Alfred Thayer Mahan wrote his work Influence of Sea Power Upon History at a time in which it was already beginning to shift against his thesis.  That is not to say his thesis was incorrect, just that Britain’s total control of the seas left little opening to contest at sea.  Any new primacy would be established on land.  The railway, telegraph, and re-establishment of the dominance of the defensive mode of war assisted the cyclic nature of the movement towards the dominance of the land power.

Globalization is the great unknown in this regard.  It has the power to end absolute war between nation-states.  Absolute and limited warfare have always worked in cycles.  From roughly 1763-1814, the countries of Europe found themselves embroiled in almost constant war, culminating in the Napoleonic Wars, sucking in every nation-state of Europe and spreading around the world.

The period following was one of limited war.  Largely due to the Napoleonic Wars, the century from 1814 to 1914 saw a number of wars, but none of them led to a general, system-altering conflict.  They were all limited in scope.  The bloodiest of these was the American Civil War, which largely gave a preview of the coming century – the power of the defensive and the devastation absolute war would cause.   But it was confined to America, without any European involvement.

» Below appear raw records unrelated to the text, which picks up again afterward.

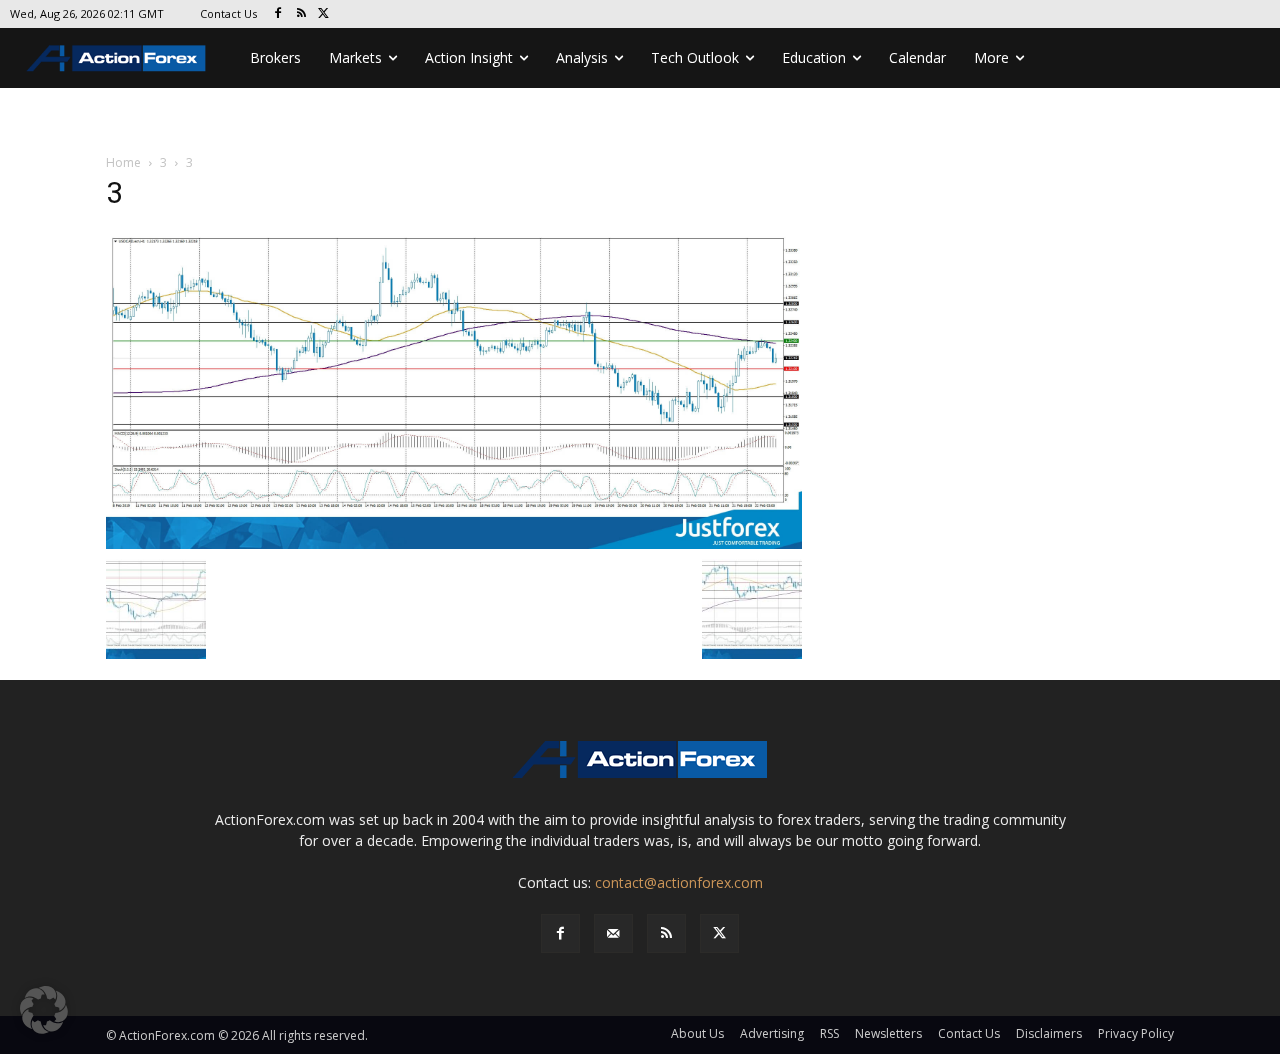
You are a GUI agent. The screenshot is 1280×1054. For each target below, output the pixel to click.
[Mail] (613, 933)
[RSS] (301, 14)
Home (123, 162)
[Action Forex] (116, 58)
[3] (454, 388)
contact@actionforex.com (679, 882)
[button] (44, 1010)
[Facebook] (278, 14)
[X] (324, 14)
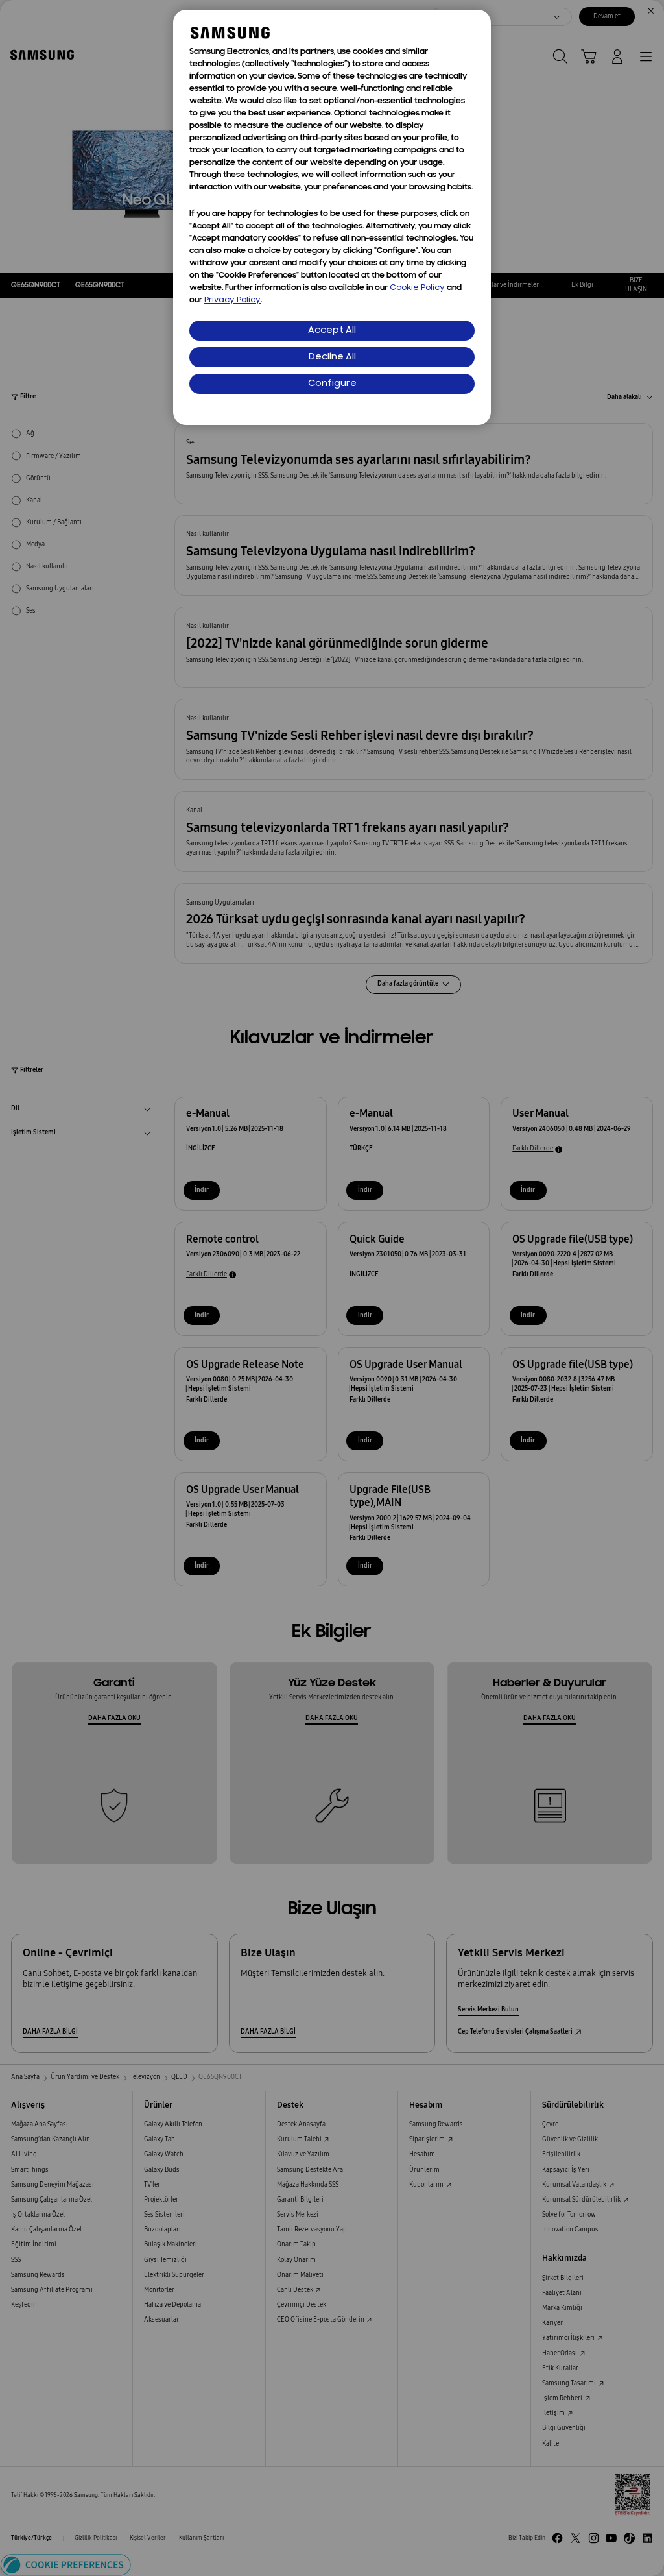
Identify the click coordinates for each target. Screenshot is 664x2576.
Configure (332, 384)
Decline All (332, 357)
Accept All (332, 330)
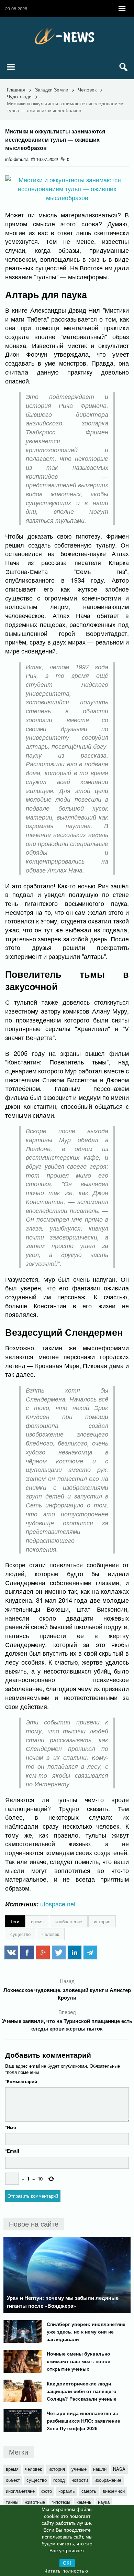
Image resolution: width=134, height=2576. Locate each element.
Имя (10, 2127)
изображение (68, 1921)
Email (12, 2150)
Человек (87, 89)
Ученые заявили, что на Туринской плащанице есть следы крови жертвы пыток (67, 2024)
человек (50, 1934)
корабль (66, 2491)
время (37, 1921)
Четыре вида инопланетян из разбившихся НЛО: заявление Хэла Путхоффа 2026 (83, 2421)
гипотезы (61, 2502)
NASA (119, 2469)
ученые (79, 2469)
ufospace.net (58, 1903)
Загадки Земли (51, 89)
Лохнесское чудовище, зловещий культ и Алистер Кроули (67, 1993)
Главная (16, 89)
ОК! (67, 2563)
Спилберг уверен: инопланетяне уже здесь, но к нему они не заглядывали (86, 2331)
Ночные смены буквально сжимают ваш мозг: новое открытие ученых (78, 2361)
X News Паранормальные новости (67, 36)
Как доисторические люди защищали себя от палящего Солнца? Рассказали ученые (81, 2391)
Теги (14, 1921)
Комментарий (21, 2081)
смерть (88, 2491)
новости (79, 2480)
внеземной (114, 2491)
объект (13, 2480)
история (102, 1921)
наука (104, 2502)
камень (84, 2502)
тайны (12, 2502)
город (59, 2480)
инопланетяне (20, 2491)
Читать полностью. (67, 2571)
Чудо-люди (19, 96)
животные (35, 2502)
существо (20, 1934)
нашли (100, 2469)
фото (46, 2491)
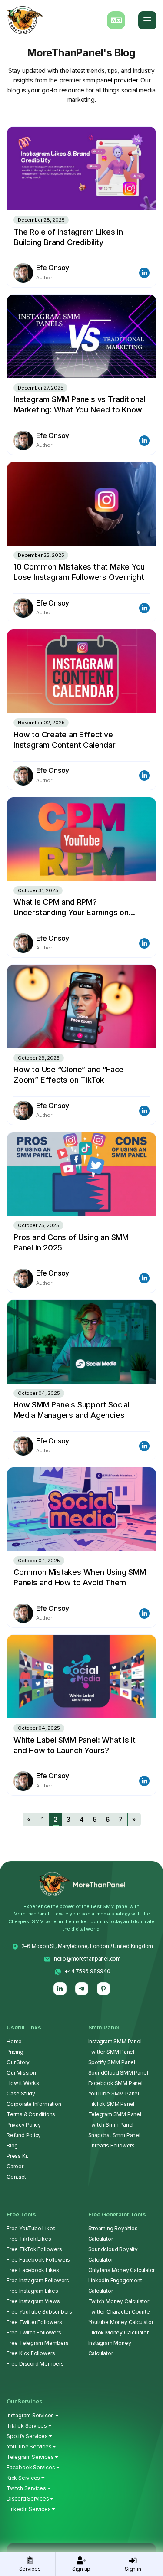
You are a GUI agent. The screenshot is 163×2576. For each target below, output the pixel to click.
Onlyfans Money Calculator (121, 2270)
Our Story (18, 2062)
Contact (16, 2176)
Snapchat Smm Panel (114, 2135)
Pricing (15, 2052)
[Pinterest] (103, 1989)
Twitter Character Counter (120, 2311)
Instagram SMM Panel (115, 2041)
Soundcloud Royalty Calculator (113, 2254)
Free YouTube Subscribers (39, 2311)
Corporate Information (34, 2104)
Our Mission (21, 2072)
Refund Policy (24, 2135)
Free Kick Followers (31, 2353)
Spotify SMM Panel (111, 2062)
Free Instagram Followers (38, 2280)
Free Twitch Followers (34, 2332)
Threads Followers (111, 2145)
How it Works (23, 2083)
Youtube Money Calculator (120, 2322)
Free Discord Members (35, 2363)
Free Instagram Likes (32, 2291)
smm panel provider (110, 80)
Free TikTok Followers (34, 2249)
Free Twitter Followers (34, 2322)
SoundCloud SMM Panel (118, 2072)
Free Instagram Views (33, 2301)
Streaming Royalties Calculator (113, 2233)
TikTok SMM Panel (111, 2104)
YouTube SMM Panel (113, 2093)
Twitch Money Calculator (118, 2301)
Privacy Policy (24, 2124)
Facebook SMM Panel (115, 2083)
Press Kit (17, 2156)
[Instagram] (81, 1989)
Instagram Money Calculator (109, 2348)
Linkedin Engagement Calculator (115, 2285)
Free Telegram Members (38, 2343)
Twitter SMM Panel (111, 2052)
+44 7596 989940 (86, 1971)
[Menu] (147, 20)
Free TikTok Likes (29, 2239)
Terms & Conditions (31, 2114)
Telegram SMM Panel (114, 2114)
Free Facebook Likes (33, 2270)
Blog (12, 2145)
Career (15, 2166)
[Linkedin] (60, 1989)
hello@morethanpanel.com (87, 1958)
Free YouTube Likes (31, 2228)
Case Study (21, 2093)
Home (14, 2041)
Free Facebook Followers (38, 2259)
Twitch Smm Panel (111, 2124)
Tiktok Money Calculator (118, 2332)
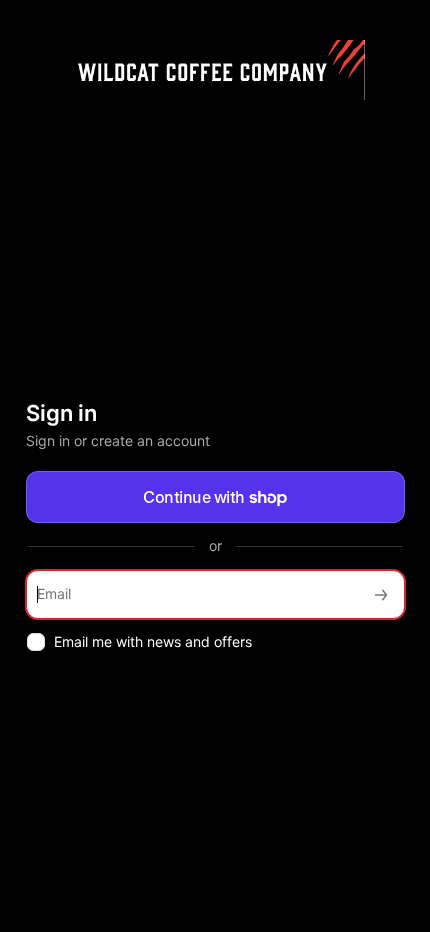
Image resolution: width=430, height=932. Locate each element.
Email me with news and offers (153, 641)
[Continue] (381, 594)
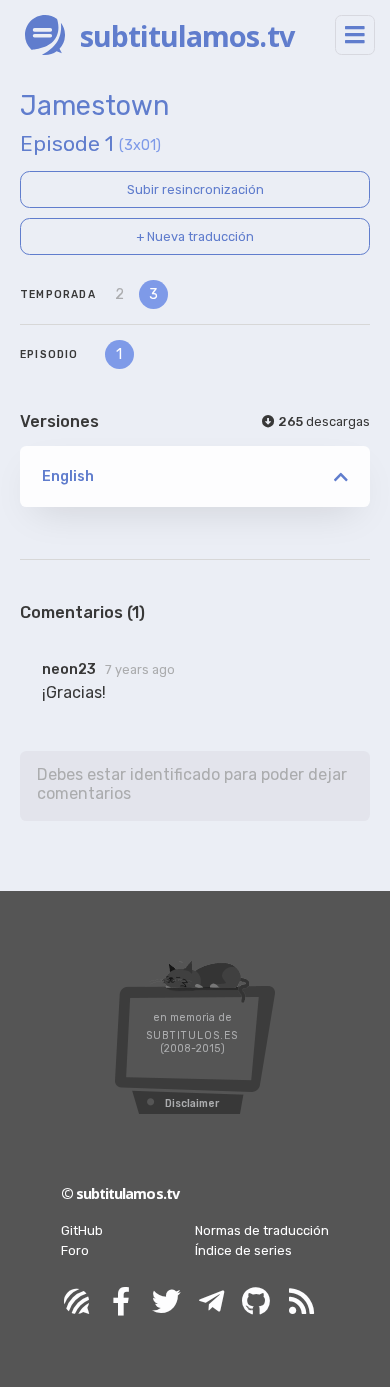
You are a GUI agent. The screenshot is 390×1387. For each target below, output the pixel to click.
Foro (75, 1250)
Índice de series (243, 1250)
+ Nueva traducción (195, 236)
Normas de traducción (262, 1230)
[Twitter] (166, 1302)
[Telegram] (211, 1302)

The era now is, seemingly, a shifting one.  11 Carrier Strike groups is a lot for a world where none other exist.  But they are also remarkably useful – providing the ability to nearly strike anywhere on relatively short notice.  They can also be command and control platforms of amazing magnitude, as was seen shortly after the Japanese earthquake.  But are they useful to what America needs to accomplish?  Yes.  Perhaps not 11, though with the long periods each carrier needs to refit and refuel, cutting that number may well cede large areas of the world where America could be unable to respond in short periods of time.

But what parts of the world does it need to have the ability to respond quickly? Where do the Air Force and Navy overlap, for example?

The cycle seems to be shifting away from quality and towards quantity – which is, very generally, away from Mahan and towards Sir Herald Mackinder, who argued at the turn of the 19th Century, that land power would be dominant.  America, currently, doesn’t necessarily need ‘next-generation’ better.  America needs more. But two questions remain: will America need more or better in the future? More importantly, how can America shift and mold the environment to fit the path she chooses now?

Not only does Congress need to scale back procurement, Congress needs to get back into the business of determining America’s future.  Which sounds absurd, but America is currently leaving an era of no-name Congresspeople.  Few will be remembered from the 90’s. Tip O’Neill, Bob Dole, Ted Kennedy, John McCain, and perhaps an Orrin Hatch, Russ Finegold, or John Kerry will be the persons remembered for their somewhat apolitical contributions. But few others have stood out, as party has taken so much precedence over office that partisanship is to be expected and originality shocking.

Paul Ryan’s budget is a rather good start.  It lacks in many places, but it is a comprehensive proposal which causes debate.  More the point, it is perhaps a sign of a Congress which may yet find the ability to think independently and produce viable ideas.